2

The following is taken nearly verbatim from section 1.1.2.1 Free Energy Computations: A Mathematical Perspective by Mathias Rousset, Gabriel Stoltz and Tony Lelievre. An excerpt, in which the part I am quoting from is contained, can be viewed for free here.

Consider microscopic systems composed of $N$ particles described by positions $q := (q_k)_{k = 1}^{N} \in D$ ($D$ is the configuration space) and momenta $p := (p_k)_{k = 1}^{N} \in \mathbb{R}^{3 N}$. The vector $(q, p)$ is the microscopic state or the configuration of the system. [...]

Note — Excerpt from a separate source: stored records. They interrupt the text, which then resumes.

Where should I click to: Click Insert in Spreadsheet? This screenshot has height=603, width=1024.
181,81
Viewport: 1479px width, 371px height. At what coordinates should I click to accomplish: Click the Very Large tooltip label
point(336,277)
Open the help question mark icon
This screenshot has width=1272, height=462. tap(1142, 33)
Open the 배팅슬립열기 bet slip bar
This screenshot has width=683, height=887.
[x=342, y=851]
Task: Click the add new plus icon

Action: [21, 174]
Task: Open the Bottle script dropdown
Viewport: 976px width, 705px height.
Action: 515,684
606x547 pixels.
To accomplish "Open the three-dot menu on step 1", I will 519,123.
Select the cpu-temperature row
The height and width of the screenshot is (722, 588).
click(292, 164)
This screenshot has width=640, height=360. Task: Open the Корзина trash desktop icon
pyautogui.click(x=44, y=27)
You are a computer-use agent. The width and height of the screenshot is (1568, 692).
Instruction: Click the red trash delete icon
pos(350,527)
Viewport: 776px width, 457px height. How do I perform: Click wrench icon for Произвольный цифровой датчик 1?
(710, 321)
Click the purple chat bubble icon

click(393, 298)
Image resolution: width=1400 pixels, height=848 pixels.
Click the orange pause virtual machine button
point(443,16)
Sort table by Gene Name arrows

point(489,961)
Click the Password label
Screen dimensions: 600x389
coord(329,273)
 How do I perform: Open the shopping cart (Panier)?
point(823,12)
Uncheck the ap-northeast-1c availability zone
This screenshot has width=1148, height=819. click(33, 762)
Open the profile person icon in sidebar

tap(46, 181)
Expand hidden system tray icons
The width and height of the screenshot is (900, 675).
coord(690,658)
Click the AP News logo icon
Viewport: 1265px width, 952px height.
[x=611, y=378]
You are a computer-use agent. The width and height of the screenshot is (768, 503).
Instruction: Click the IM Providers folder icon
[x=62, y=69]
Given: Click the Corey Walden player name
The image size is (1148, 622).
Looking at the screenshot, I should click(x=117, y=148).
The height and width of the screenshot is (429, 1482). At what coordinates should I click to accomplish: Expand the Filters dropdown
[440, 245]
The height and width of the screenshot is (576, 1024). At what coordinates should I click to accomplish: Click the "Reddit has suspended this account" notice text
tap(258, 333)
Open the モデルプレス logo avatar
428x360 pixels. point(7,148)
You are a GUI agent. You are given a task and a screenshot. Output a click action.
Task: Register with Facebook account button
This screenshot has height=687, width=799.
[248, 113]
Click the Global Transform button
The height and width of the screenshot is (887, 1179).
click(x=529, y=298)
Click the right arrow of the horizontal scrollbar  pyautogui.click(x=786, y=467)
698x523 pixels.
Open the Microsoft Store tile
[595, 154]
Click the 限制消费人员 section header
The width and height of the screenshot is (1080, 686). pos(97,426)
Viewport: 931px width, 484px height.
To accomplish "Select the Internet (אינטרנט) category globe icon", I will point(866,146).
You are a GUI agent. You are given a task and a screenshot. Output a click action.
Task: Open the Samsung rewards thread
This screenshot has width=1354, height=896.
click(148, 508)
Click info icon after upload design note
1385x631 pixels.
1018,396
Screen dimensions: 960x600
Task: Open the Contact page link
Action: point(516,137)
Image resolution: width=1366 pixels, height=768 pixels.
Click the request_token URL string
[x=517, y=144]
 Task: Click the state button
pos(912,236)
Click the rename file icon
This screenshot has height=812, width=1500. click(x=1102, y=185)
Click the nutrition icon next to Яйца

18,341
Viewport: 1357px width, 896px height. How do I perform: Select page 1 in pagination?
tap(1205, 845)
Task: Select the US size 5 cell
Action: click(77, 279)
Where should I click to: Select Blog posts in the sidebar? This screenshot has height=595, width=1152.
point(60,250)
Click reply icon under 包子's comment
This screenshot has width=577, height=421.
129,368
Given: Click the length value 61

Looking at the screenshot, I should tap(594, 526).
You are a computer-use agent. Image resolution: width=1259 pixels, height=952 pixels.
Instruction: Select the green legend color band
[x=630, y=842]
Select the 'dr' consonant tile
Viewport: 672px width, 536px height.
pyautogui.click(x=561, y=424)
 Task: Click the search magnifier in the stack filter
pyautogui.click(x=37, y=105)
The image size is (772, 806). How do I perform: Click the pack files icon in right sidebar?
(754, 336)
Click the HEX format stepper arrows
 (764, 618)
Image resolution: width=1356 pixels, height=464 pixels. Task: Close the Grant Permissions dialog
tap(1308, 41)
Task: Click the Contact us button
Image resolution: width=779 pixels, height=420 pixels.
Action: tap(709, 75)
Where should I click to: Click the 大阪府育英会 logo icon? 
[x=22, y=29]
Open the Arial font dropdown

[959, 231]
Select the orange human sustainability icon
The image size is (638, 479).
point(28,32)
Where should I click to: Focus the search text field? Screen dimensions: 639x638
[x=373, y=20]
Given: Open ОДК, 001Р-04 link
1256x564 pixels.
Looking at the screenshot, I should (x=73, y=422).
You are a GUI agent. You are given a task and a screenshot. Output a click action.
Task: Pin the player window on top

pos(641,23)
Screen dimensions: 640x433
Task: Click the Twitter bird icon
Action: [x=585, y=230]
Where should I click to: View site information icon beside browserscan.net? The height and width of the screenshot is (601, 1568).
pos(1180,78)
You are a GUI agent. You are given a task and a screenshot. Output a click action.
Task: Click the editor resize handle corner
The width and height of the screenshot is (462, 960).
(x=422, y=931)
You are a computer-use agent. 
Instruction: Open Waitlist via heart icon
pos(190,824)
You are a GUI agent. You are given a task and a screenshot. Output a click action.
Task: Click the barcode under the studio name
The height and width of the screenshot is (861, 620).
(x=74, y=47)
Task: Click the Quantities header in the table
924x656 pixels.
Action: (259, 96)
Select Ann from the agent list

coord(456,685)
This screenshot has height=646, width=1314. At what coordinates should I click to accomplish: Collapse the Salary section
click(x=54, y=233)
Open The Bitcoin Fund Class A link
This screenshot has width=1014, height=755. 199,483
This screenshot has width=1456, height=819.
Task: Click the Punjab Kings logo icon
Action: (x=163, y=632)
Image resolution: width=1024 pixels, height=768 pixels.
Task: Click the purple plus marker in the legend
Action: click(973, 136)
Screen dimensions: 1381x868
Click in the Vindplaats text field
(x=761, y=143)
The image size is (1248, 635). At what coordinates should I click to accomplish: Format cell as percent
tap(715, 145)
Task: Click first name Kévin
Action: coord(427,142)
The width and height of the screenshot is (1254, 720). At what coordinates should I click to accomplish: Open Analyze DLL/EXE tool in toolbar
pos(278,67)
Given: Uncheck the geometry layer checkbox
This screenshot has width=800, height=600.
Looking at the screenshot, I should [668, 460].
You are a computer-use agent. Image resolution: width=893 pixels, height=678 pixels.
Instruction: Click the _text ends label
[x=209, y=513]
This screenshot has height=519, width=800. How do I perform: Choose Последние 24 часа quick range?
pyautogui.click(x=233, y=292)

In the framework of statistical physics, macroscopic quantities of interest are written as averages over thermodynamic ensembles, which are probability measures on all the admissible microscopic configurations: $$ \mathbb{E}_{\mu}(A) := \int_{T^* D} A(q, p) \mu(dq \; dp). $$ In this expression, $A$ is an observable. [...] As $p \in \mathbb{R}^{3 N}$, the cotangent space $T^* D$ from above can be identified with $D \times \mathbb R^{3 N}$.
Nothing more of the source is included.